**WORK TO COMPLETE**
Retype the items below character for character, beginning at the line that contains "is (454, 950)." and stopping after the final item.

Source records
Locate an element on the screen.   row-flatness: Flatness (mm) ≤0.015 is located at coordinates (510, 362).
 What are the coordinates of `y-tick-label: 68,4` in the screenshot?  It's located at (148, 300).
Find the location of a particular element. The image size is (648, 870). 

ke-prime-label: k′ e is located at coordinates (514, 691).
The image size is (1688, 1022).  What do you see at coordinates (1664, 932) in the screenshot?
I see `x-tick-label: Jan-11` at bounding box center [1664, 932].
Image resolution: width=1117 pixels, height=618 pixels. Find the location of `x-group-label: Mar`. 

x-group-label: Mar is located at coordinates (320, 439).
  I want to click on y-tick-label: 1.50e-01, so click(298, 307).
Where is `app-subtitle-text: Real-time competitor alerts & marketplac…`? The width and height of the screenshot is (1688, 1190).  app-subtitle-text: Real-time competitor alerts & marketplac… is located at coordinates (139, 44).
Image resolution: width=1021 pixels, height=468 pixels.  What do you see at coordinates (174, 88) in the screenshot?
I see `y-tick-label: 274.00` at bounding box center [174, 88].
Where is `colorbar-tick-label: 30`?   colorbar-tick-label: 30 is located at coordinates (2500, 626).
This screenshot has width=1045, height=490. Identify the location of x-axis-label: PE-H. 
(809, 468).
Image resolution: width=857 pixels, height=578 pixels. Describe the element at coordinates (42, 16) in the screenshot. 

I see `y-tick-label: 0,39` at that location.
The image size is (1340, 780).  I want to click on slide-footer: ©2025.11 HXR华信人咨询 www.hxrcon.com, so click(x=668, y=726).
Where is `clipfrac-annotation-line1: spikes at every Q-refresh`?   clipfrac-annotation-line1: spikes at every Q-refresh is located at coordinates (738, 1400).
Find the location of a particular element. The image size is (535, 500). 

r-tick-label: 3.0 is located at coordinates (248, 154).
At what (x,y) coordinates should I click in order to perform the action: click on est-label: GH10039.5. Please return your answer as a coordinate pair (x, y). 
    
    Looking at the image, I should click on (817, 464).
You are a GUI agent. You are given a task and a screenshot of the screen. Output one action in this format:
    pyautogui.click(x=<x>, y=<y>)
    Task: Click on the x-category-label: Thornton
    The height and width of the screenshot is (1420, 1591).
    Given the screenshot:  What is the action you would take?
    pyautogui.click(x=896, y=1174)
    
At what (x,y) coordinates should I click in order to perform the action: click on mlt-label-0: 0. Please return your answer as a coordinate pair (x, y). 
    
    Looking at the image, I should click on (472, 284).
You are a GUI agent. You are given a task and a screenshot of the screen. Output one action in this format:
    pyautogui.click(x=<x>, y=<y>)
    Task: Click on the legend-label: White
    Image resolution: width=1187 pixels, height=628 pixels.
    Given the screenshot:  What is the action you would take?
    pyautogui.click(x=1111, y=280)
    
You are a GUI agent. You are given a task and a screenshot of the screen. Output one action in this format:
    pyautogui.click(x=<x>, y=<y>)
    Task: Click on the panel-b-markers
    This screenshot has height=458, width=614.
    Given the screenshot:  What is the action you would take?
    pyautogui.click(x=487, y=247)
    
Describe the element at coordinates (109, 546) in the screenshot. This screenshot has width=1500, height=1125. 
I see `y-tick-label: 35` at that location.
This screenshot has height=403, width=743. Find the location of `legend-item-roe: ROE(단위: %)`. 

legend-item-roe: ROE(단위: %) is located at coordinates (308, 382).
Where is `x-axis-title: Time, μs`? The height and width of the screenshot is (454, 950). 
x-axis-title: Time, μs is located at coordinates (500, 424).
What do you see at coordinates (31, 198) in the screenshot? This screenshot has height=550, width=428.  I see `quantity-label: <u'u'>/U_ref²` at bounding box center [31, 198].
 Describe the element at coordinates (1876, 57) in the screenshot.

**RESULT BELOW**
Where is `x-axis-title: Time, μs`? The height and width of the screenshot is (454, 950). 
x-axis-title: Time, μs is located at coordinates (500, 424).
What do you see at coordinates (31, 198) in the screenshot? This screenshot has height=550, width=428.  I see `quantity-label: <u'u'>/U_ref²` at bounding box center [31, 198].
 Describe the element at coordinates (1876, 57) in the screenshot.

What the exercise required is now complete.